* **O QUE FAZER**
Continue, por favor, o texto sobre a ofensa ao Guarda Municipal, a partir da última frase apresentada.

* **TEXTO FORNECIDO**
------------------------------------
Poderia ser uma fala desesperada e angustiante de alguém que estivesse sofrendo com uma repentina perda de memória? Poderia. Mas não é. Infelizmente não é.

O que se perdeu ali foi o bom senso, a boa educação e principalmente a humildade.

A pandemia que nos obrigou a usar máscaras, também ajudou a derrubar algumas outras.

Há quem diga que na verdade esse vírus veio para expor uma sociedade doente. É uma forma pesada de se pensar. Depressiva. Mas não deixa de fazer pensar.

Será que estamos mais doentes do que imaginávamos e já muito antes do que achávamos? Talvez o auxílio emergencial necessário seja psicológico. Com um pente fino para garantir que seja usado só por quem precisa. Neste caso, por quem provavelmente não pediria.

A fala preconceituosa e arrogante é um eco. Um eco cavernoso de uma parcela da população que ainda está presa com as costas voltadas para a saída da caverna. E para piorar, só enxerga e admira a própria sombra. 
Uma ofensa por si só já é difícil de justificar. Uma ofensa com arrogância e humilhação é repugnante. Mas existem ofensas que são como bumerangues. No momento em que são lançadas, fazem a volta e acertam em cheio quem as atirou. Não sem machucar ou atingir o ofendido, infelizmente. Mas com força proporcional, atingem moralmente quem as proferiu.

Onze milhões de pessoas no Brasil adorariam conseguir ler um pequeno pedaço de papel. Poderia até ser bem menor do que o que foi rasgado e atirado contra a areia da praia. Insultar alguém, chamando-o de analfabeto – coisa que o Guarda Municipal claramente não é –, é uma auto-ofensa. É trazer à tona todo um contexto e se colocar como parte dele.
------------------------------------
* **TRECHO DOS DADOS**
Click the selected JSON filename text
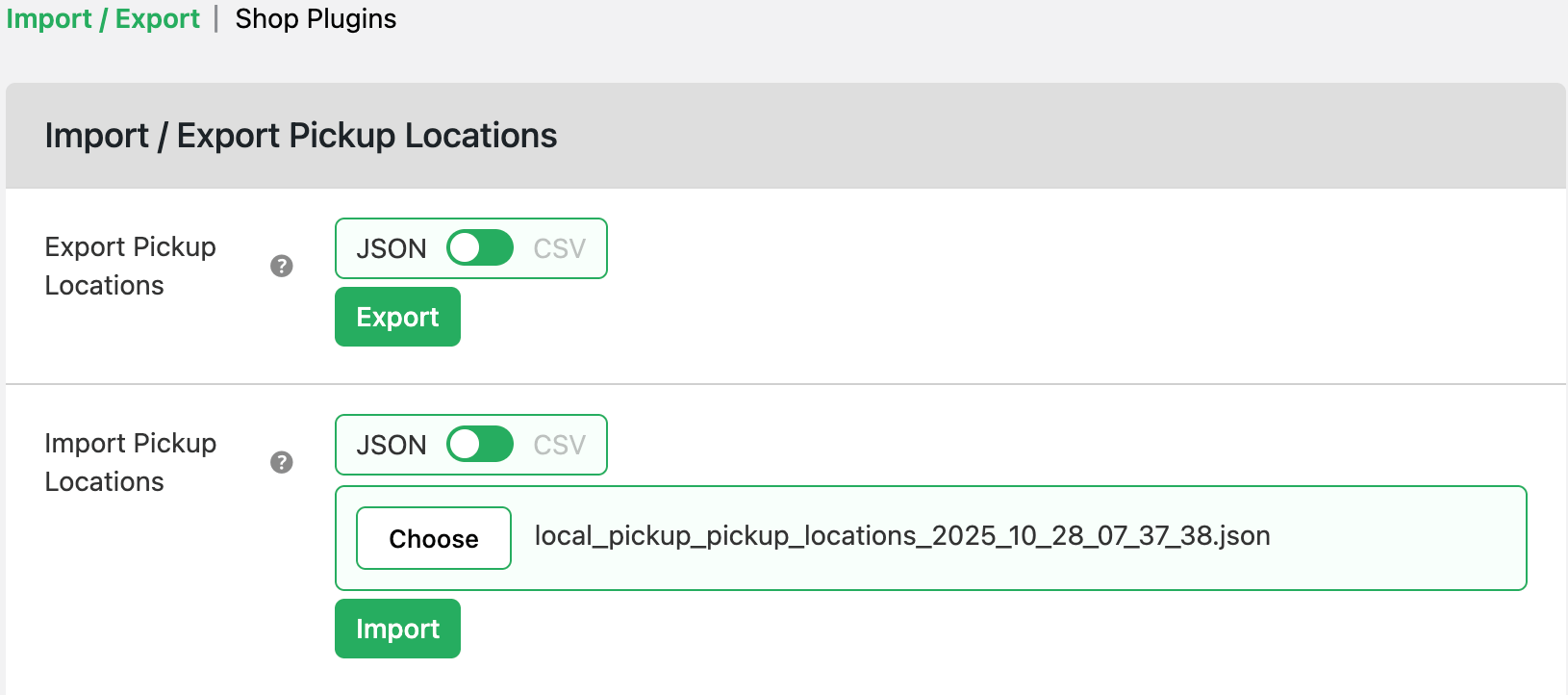Viewport: 1568px width, 695px height. point(902,536)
------------------------------------
* **RESULTADO DA TAREFA**
É afirmar que sabe que tem pai que não pode escrever um bilhete pro filho, que se envergonha quando perguntado sobre o que está escrito na faixa pendurada no poste, que tem criança que praticamente desenha o próprio nome, fazendo-o com todo o esforço possível. 

Afirmar que sabe, e demonstrar que não se importa. Que não se incomoda. Que é justamente isso que o torna superior.

Uma sociedade que forma “engenheiro civil, melhor do que você”, se especializa em construir muros e não pontes. Eu não entendo nada de engenharia, mas esses alicerces não me parecem nem um pouco firmes. Já começamos errados, né “doutor”?

A defesa, quase que automática, se baseia em dizer que a fala foi tirada de contexto maior e que a pandemia está sendo usada para se cometer abusos de poder. Eu não consigo imaginar um contexto onde elas se encaixariam. Agora, em um ponto vou ter que concordar com os “doutores”: se tem uma coisa que estamos vendo, é o abuso de poder sendo cometido. Como sempre foi. A diferença é que agora ele é exposto.

Parece até ironia com a música do Cazuza, mas foi justamente com a obrigação de tampar o rosto, que o Brasil começou a mostrar sua cara.